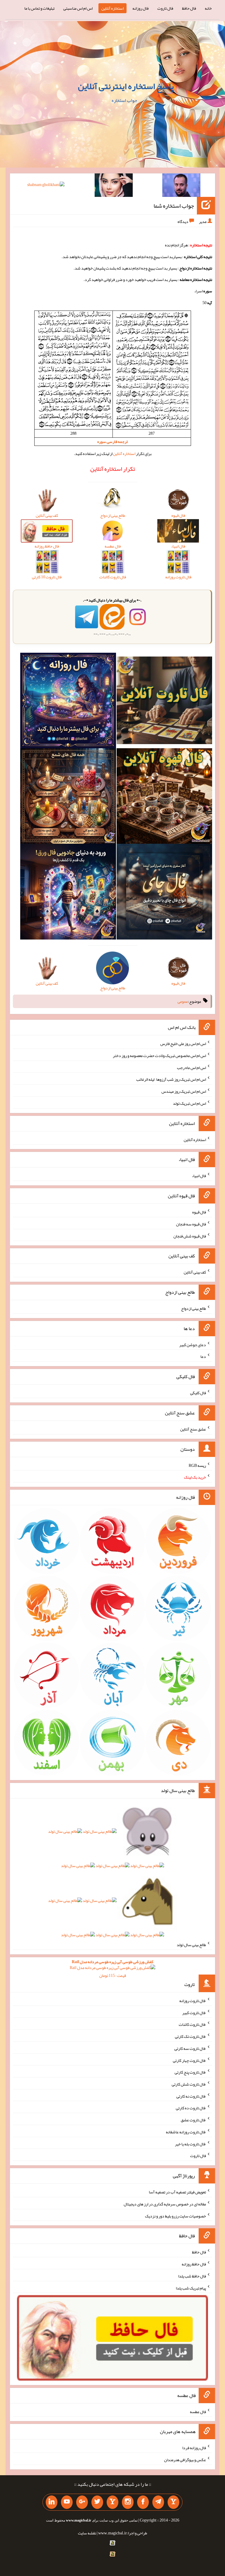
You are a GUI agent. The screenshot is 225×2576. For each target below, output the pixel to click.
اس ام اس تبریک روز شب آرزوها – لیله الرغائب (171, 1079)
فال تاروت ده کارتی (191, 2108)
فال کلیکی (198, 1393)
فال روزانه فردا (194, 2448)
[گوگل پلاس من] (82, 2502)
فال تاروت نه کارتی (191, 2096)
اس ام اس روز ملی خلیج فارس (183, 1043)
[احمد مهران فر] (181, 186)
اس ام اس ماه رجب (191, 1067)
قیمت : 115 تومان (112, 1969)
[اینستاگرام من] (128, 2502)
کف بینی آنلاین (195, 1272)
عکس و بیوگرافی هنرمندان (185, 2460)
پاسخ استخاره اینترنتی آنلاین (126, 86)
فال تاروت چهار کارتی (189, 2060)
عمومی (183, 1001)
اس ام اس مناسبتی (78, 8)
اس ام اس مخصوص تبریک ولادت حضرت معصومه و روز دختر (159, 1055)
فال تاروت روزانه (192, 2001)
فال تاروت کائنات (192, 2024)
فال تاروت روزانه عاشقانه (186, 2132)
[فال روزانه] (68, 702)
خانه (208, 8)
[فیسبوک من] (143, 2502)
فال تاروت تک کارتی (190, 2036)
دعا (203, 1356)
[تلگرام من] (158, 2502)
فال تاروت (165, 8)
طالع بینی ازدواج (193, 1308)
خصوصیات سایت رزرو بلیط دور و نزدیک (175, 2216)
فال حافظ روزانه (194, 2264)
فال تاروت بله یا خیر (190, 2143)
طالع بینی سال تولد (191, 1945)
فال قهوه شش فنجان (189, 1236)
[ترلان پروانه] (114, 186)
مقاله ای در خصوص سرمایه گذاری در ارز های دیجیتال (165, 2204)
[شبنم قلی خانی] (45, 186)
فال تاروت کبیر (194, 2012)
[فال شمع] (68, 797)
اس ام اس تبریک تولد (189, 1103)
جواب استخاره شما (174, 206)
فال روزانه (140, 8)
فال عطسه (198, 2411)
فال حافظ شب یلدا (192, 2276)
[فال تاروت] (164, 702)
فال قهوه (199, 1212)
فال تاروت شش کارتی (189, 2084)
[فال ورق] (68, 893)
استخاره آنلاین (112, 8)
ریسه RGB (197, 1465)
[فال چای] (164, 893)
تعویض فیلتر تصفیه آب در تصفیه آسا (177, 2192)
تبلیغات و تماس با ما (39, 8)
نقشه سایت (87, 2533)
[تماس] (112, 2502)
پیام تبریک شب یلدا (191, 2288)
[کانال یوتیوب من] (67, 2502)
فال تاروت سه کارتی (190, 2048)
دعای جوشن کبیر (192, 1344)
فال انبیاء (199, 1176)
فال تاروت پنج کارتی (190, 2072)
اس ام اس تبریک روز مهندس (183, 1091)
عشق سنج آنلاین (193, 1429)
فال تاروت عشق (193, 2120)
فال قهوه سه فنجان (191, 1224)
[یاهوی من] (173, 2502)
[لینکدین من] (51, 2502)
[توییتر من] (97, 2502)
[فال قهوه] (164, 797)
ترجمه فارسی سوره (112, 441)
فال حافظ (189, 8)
*****
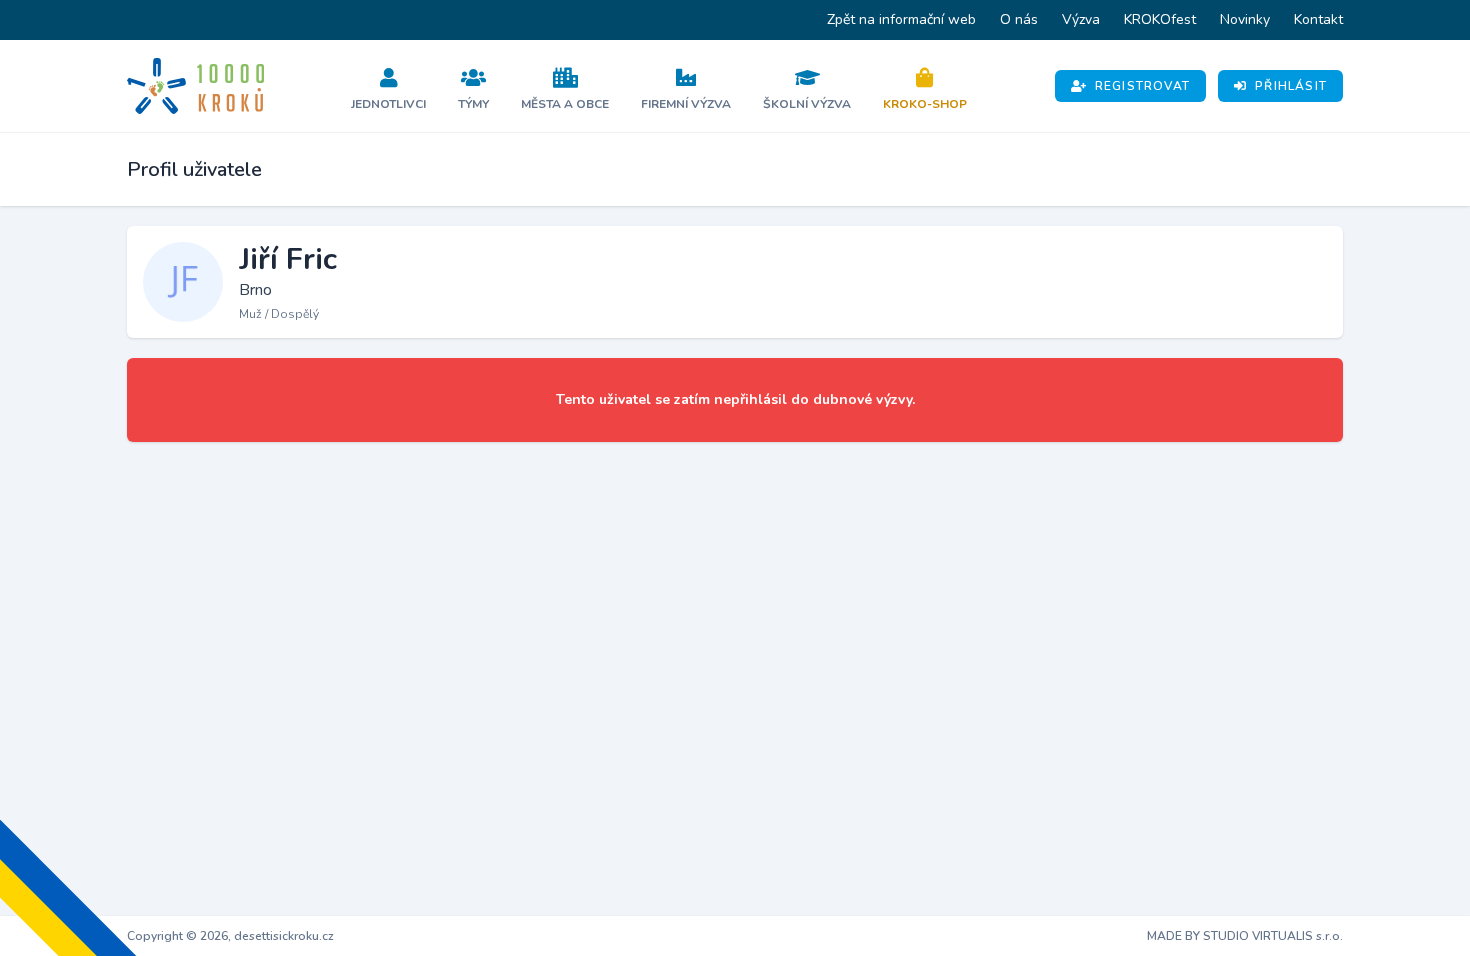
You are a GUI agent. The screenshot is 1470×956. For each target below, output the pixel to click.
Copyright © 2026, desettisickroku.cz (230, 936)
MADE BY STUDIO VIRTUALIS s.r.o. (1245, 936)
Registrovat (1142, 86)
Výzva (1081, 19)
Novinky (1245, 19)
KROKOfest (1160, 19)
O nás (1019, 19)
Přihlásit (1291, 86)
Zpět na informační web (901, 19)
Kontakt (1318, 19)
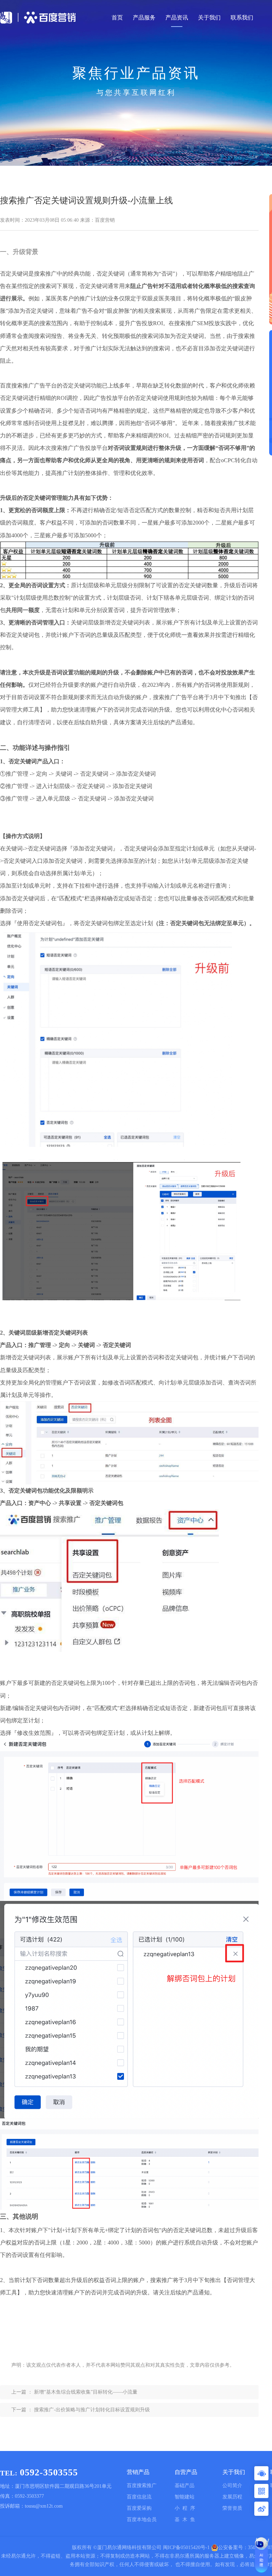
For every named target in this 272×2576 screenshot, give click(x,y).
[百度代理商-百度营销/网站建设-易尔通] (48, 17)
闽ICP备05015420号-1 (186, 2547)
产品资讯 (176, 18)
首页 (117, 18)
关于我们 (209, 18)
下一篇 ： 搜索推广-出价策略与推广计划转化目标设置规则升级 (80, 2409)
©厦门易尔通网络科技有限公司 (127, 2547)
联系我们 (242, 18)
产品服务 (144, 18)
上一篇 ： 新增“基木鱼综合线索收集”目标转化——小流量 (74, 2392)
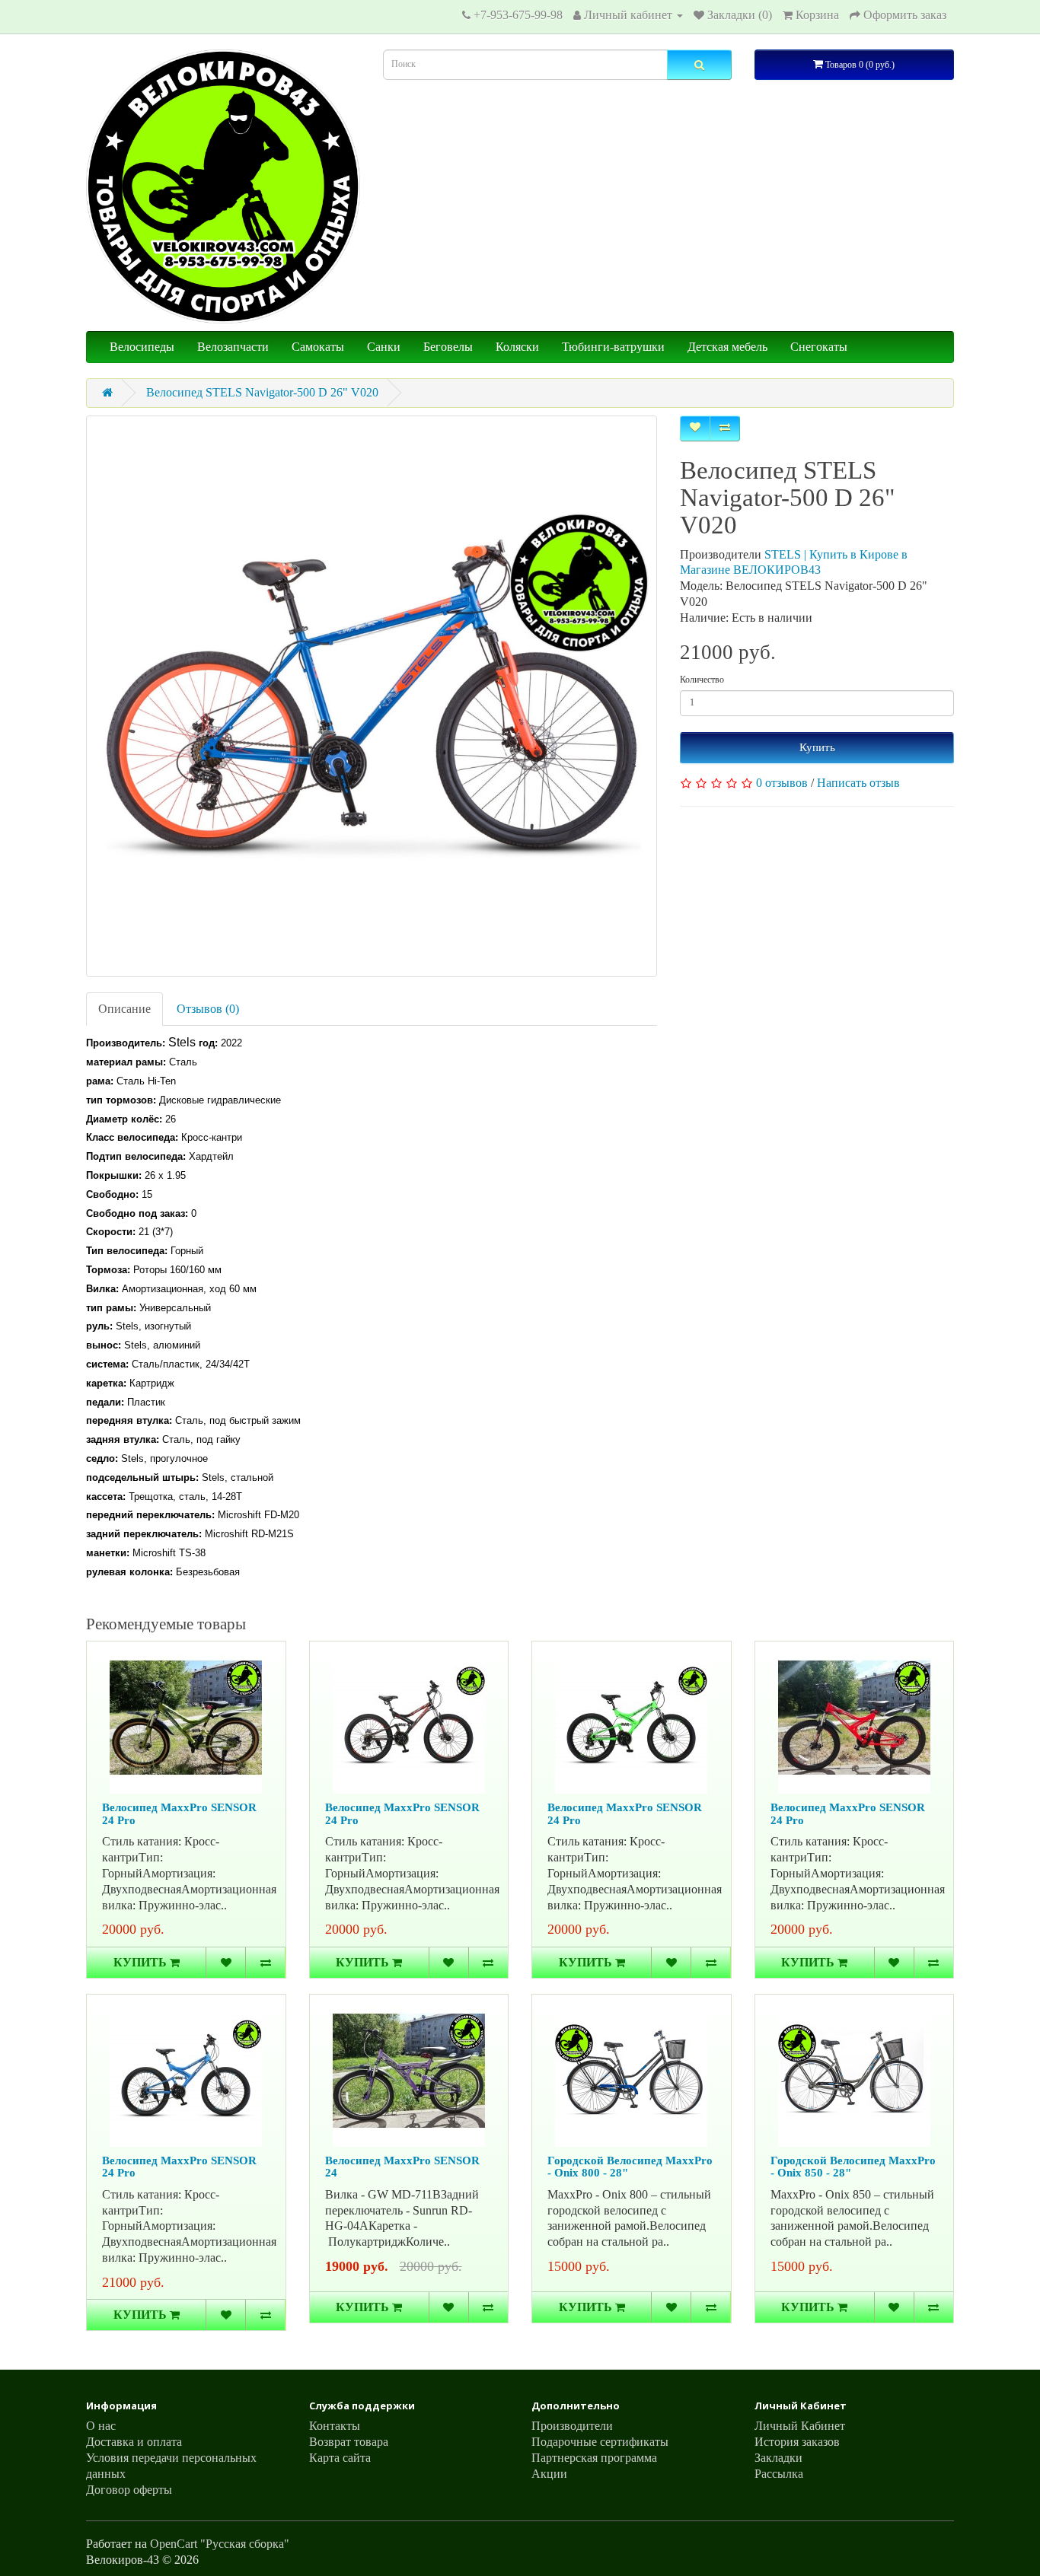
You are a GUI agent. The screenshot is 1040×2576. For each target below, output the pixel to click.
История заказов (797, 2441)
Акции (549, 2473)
*****
_Assignment_
Transcribe, word for word, the stretch of lines in the data above from the one with "联系我们 (242, 18)" through the one with "Акции (549, 2473)"; omit all pictures.

_Written response_
联系我们 (242, 18)
产品服务 (144, 18)
上一篇 ： 新增“基木鱼综合线索收集”目标转化——小流量 (74, 2392)
You are a GUI agent. The screenshot is 1040×2576. For each target below, output the pixel to click.
История заказов (797, 2441)
Акции (549, 2473)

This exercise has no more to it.